The form of communication, however, as well as design in general, is treated as a matter of equipment, as an additional benefit of marketing strategies. Design has degenerated into a factor of sales promotion. The objects of our day-to-day life or a functional customer service are robbed of their fundamental functions, the meaning of contents loses importance while strange confusions are tolerated.
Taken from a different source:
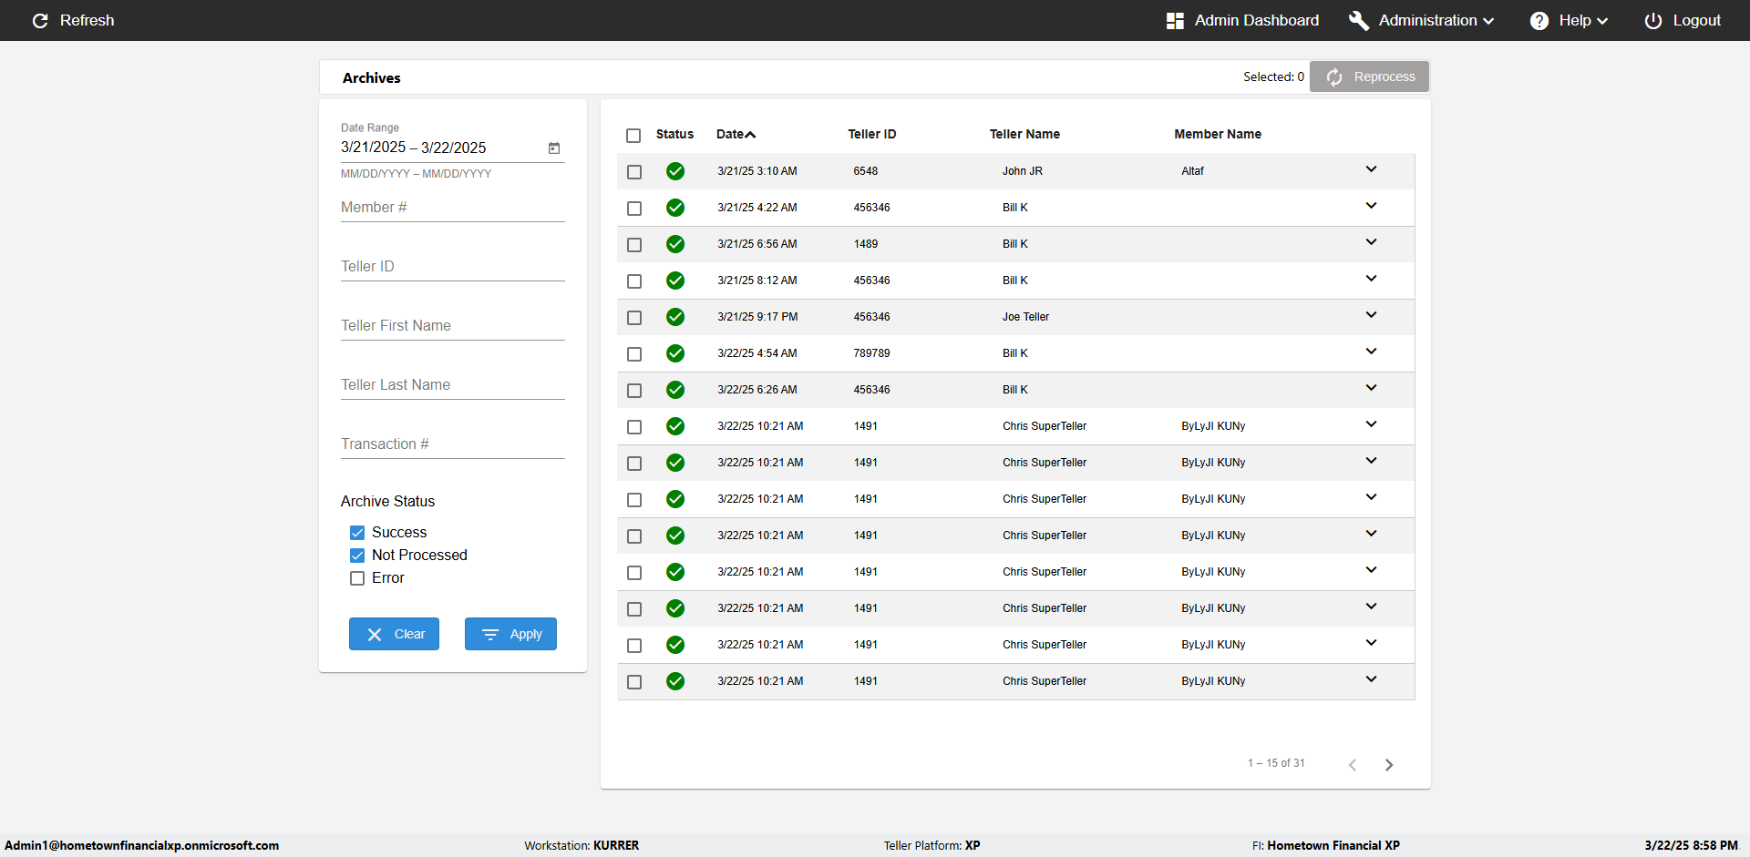This screenshot has width=1750, height=857.
Task: Expand the Altaf member row details
Action: click(1371, 169)
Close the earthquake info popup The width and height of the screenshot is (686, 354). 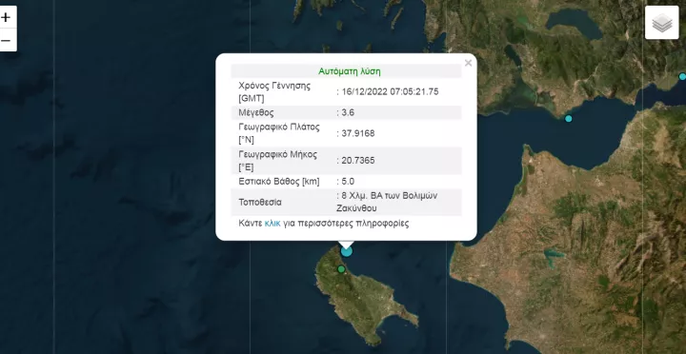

The old Greeks were very familiar with each and every aspect of human life. They said: Panta rhei – all is flux. This statement is valid today and for evermore. Everybody is under way, everything is in motion, everything is subject to change and at an excessive speed. This holds true in almost every sector of our existence. Even so, nobody knows where this wind of change will blow in the course of the twentyfirst century. The twentieth century brought about developments that nobody would have thought possible at its beginning. This applies not only to social life and its circumstances, but also to the everyday occurrences that keep coming to our doors delivered by the new technical possibilities. Without this the modern mass society would not exist. Progress takes a heavy toll. Not only did the pursuit of profit create the affluent society, it furthered lack of restraint on all levels of living conditions and in the material environment.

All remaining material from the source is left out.